Only those lines in the data below from the line containing "Click the blue Finish button" through the line containing "Screen dimensions: 1513x1135", both included, should be restated word for word.

* * * * * * * * *

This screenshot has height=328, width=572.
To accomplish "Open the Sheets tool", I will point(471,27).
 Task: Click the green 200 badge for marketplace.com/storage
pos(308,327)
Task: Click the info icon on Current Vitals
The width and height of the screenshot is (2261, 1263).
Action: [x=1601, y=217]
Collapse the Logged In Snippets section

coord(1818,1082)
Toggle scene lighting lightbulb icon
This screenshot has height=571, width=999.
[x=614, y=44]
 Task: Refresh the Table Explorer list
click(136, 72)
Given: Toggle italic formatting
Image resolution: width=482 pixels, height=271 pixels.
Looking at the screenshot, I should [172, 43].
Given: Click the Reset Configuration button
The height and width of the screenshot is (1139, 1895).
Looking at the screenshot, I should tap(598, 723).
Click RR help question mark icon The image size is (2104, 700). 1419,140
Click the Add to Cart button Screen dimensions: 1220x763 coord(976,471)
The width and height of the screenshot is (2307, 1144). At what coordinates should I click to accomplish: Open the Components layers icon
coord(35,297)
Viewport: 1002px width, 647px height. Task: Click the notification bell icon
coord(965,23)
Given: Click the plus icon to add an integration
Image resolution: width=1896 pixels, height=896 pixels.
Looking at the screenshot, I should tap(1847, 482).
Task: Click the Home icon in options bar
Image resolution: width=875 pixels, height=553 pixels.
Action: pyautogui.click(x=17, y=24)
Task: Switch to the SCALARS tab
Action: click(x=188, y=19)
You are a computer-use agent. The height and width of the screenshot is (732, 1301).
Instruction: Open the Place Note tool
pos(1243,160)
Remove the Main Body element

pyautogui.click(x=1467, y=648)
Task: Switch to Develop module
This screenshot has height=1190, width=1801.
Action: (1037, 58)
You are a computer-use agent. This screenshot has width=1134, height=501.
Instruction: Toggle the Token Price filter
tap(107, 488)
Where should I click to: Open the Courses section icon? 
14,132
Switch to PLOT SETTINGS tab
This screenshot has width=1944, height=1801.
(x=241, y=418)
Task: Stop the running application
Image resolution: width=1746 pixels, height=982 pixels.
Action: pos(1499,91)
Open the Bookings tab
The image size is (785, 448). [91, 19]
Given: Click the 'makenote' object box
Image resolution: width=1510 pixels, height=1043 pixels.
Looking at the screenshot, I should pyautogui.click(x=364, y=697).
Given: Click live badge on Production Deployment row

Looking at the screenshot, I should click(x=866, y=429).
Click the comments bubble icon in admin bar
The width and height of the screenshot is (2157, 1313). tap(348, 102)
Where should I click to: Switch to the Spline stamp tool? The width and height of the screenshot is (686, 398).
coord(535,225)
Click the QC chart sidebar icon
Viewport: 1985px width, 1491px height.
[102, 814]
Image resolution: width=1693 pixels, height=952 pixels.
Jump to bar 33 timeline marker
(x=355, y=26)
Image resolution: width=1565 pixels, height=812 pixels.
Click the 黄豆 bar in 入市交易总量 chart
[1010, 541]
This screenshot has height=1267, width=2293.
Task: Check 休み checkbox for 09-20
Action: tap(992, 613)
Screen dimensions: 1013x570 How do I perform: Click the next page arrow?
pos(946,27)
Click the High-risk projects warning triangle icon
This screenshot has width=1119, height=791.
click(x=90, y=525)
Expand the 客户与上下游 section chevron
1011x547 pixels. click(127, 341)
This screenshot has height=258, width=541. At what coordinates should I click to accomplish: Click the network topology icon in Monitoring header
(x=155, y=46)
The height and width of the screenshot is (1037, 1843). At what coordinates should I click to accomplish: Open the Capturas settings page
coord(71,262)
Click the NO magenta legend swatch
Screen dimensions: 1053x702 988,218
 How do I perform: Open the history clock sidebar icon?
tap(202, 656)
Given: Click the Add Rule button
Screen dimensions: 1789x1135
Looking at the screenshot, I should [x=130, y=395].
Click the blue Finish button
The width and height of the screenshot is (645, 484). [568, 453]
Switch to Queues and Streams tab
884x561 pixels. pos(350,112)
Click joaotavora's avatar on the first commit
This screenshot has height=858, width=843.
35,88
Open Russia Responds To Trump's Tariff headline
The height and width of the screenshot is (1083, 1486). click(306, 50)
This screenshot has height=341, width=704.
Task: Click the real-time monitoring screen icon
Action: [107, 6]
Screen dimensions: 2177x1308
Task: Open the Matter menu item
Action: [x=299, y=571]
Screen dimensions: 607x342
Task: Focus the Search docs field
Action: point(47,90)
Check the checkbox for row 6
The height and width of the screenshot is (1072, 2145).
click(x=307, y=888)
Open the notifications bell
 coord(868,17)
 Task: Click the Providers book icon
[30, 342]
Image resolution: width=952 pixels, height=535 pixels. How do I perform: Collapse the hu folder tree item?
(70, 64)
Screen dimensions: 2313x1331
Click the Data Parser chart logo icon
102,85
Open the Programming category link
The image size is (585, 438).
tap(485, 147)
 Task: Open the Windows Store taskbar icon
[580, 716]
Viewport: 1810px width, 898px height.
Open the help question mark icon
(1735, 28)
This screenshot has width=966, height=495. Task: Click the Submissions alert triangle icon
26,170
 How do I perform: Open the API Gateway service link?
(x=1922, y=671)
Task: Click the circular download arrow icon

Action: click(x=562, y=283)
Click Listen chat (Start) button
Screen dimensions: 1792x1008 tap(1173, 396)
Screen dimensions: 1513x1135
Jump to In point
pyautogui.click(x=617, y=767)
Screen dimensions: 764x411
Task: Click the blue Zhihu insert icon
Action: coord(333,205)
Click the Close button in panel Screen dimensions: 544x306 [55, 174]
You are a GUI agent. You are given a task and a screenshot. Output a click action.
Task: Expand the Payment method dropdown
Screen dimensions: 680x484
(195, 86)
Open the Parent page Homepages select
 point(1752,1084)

* * * * * * * * *

ANSWER TO THIS PROBLEM:
Click the blue Finish button
The width and height of the screenshot is (645, 484). [568, 453]
Switch to Queues and Streams tab
884x561 pixels. pos(350,112)
Click joaotavora's avatar on the first commit
This screenshot has height=858, width=843.
35,88
Open Russia Responds To Trump's Tariff headline
The height and width of the screenshot is (1083, 1486). click(306, 50)
This screenshot has height=341, width=704.
Task: Click the real-time monitoring screen icon
Action: [107, 6]
Screen dimensions: 2177x1308
Task: Open the Matter menu item
Action: [x=299, y=571]
Screen dimensions: 607x342
Task: Focus the Search docs field
Action: point(47,90)
Check the checkbox for row 6
The height and width of the screenshot is (1072, 2145).
click(x=307, y=888)
Open the notifications bell
 coord(868,17)
 Task: Click the Providers book icon
[30, 342]
Image resolution: width=952 pixels, height=535 pixels. How do I perform: Collapse the hu folder tree item?
(70, 64)
Screen dimensions: 2313x1331
Click the Data Parser chart logo icon
102,85
Open the Programming category link
The image size is (585, 438).
tap(485, 147)
 Task: Open the Windows Store taskbar icon
[580, 716]
Viewport: 1810px width, 898px height.
Open the help question mark icon
(1735, 28)
This screenshot has width=966, height=495. Task: Click the Submissions alert triangle icon
26,170
 How do I perform: Open the API Gateway service link?
(x=1922, y=671)
Task: Click the circular download arrow icon

Action: click(x=562, y=283)
Click Listen chat (Start) button
Screen dimensions: 1792x1008 tap(1173, 396)
Screen dimensions: 1513x1135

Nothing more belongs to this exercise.